STATED TASK: Reproduce the items word for word, from the very first line through the line containing "Switch to the 制药", both included.

##### DATA TO USE #####

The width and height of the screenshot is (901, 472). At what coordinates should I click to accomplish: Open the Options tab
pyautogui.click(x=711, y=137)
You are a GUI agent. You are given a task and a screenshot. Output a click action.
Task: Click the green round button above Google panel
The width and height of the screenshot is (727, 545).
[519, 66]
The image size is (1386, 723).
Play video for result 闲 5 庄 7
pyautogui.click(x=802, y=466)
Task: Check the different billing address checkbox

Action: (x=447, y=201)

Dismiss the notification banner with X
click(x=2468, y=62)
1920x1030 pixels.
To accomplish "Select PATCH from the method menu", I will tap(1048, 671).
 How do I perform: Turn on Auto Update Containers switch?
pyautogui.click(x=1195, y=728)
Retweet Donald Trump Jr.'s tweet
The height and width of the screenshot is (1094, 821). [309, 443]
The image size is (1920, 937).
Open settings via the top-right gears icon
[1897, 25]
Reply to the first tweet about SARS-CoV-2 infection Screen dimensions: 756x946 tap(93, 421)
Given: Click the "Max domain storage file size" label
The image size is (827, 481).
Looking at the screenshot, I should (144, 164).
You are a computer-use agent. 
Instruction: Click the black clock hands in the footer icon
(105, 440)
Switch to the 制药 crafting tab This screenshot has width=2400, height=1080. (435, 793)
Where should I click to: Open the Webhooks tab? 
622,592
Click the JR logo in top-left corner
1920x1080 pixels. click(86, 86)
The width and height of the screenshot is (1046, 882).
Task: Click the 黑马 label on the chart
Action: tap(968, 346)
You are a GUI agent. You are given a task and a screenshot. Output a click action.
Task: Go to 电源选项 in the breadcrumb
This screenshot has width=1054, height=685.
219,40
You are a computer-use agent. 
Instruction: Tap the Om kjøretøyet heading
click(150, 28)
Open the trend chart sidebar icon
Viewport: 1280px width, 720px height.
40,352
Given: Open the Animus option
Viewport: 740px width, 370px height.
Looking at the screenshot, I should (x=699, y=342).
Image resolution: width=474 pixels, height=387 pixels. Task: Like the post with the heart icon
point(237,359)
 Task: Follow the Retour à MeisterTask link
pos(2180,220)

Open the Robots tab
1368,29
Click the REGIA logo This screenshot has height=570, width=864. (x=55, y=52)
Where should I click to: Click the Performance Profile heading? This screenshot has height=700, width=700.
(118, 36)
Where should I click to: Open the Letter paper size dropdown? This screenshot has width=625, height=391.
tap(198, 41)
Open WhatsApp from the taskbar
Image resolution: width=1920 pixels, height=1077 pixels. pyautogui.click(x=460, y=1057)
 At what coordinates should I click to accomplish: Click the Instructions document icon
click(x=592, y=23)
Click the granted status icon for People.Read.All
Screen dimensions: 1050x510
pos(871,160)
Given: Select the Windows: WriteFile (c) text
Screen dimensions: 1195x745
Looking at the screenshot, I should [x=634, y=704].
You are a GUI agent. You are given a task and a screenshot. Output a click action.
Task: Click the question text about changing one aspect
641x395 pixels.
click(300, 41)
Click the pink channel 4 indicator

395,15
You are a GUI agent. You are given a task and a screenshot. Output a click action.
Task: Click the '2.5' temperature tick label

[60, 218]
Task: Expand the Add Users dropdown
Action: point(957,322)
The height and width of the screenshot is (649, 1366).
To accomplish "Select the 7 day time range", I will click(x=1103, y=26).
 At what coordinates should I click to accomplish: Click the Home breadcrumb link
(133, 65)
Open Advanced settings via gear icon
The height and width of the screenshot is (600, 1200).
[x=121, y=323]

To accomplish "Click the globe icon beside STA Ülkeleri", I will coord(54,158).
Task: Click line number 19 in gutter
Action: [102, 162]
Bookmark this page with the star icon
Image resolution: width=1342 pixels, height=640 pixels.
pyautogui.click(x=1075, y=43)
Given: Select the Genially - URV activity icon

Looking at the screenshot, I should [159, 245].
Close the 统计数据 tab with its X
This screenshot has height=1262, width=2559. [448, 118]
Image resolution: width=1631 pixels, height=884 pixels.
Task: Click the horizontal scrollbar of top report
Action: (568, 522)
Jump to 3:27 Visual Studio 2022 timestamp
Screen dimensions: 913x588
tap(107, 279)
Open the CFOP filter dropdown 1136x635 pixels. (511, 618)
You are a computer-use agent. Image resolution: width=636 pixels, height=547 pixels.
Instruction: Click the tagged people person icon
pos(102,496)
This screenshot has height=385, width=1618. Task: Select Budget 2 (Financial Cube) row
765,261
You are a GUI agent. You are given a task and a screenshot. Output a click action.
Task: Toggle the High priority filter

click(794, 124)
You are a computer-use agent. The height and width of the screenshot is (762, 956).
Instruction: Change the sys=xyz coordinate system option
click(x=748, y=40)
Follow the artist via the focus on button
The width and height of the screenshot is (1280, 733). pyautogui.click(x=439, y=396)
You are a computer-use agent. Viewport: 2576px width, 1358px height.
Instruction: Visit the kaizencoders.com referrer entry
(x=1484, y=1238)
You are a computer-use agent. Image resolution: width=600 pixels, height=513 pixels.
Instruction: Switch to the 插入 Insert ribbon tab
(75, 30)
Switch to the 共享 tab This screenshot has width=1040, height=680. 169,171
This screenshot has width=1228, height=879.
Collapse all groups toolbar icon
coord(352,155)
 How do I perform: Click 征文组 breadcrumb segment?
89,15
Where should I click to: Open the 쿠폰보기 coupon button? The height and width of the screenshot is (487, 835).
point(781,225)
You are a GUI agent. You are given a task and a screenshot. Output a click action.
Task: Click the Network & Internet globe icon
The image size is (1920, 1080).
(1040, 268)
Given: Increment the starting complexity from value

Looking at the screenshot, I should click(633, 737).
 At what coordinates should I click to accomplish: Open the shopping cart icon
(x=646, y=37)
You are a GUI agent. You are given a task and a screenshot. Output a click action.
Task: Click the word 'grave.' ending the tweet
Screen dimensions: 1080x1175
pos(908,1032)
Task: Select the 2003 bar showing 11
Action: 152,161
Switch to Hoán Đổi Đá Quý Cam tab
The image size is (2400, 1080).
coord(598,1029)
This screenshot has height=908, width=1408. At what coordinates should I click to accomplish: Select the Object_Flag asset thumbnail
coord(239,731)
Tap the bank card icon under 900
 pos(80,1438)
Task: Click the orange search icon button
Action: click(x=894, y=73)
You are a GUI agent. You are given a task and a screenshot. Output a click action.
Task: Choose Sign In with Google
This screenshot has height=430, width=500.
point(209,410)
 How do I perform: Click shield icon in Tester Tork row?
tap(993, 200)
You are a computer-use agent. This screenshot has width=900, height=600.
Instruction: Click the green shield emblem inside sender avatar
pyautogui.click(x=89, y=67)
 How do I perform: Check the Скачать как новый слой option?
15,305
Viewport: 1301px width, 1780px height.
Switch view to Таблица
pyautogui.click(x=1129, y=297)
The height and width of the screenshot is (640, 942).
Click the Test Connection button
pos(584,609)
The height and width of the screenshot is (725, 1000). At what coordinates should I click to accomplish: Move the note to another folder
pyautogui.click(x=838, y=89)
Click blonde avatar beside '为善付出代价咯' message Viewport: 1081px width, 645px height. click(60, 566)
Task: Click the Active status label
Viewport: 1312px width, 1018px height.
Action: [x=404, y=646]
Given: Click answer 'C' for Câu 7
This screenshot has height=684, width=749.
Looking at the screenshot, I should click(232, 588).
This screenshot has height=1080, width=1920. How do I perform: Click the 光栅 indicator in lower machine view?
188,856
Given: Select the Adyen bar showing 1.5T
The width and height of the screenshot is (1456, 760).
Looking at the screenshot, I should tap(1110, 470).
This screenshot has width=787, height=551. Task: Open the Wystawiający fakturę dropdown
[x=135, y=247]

#####

RESULT:
The width and height of the screenshot is (901, 472). At what coordinates should I click to accomplish: Open the Options tab
pyautogui.click(x=711, y=137)
You are a GUI agent. You are given a task and a screenshot. Output a click action.
Task: Click the green round button above Google panel
The width and height of the screenshot is (727, 545).
[519, 66]
The image size is (1386, 723).
Play video for result 闲 5 庄 7
pyautogui.click(x=802, y=466)
Task: Check the different billing address checkbox

Action: (x=447, y=201)

Dismiss the notification banner with X
click(x=2468, y=62)
1920x1030 pixels.
To accomplish "Select PATCH from the method menu", I will tap(1048, 671).
 How do I perform: Turn on Auto Update Containers switch?
pyautogui.click(x=1195, y=728)
Retweet Donald Trump Jr.'s tweet
The height and width of the screenshot is (1094, 821). [309, 443]
The image size is (1920, 937).
Open settings via the top-right gears icon
[1897, 25]
Reply to the first tweet about SARS-CoV-2 infection Screen dimensions: 756x946 tap(93, 421)
Given: Click the "Max domain storage file size" label
The image size is (827, 481).
Looking at the screenshot, I should (144, 164).
You are a computer-use agent. 
Instruction: Click the black clock hands in the footer icon
(105, 440)
Switch to the 制药 crafting tab This screenshot has width=2400, height=1080. (435, 793)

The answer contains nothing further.